Task prompt: Report the tally of lines in the material below that have the string "agent", with no other output.

Data shown:

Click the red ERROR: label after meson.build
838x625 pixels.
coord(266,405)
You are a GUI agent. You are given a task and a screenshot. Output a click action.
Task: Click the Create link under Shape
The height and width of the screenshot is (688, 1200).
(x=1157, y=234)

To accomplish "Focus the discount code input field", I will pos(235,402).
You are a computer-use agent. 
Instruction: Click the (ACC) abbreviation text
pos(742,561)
--
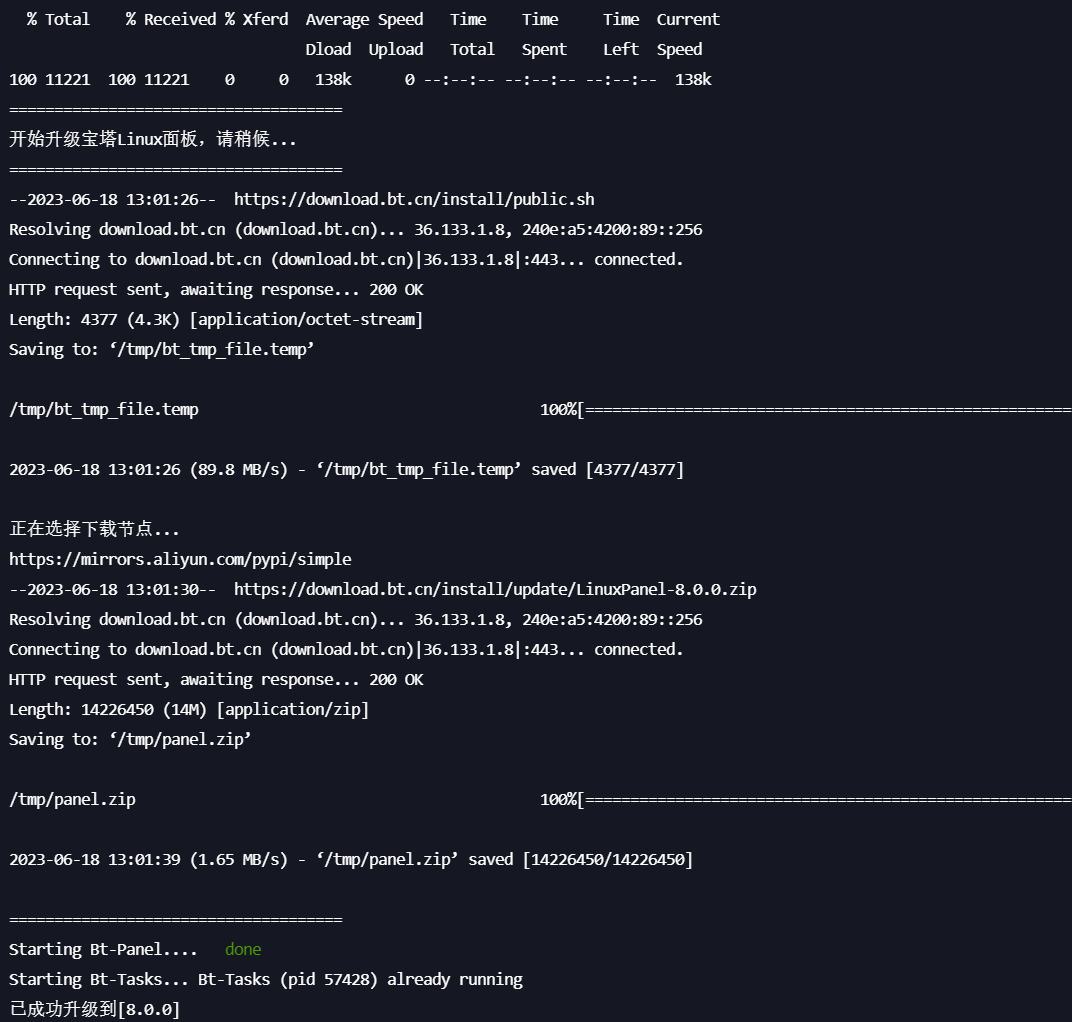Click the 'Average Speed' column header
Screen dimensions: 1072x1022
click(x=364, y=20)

Solution for this task: 2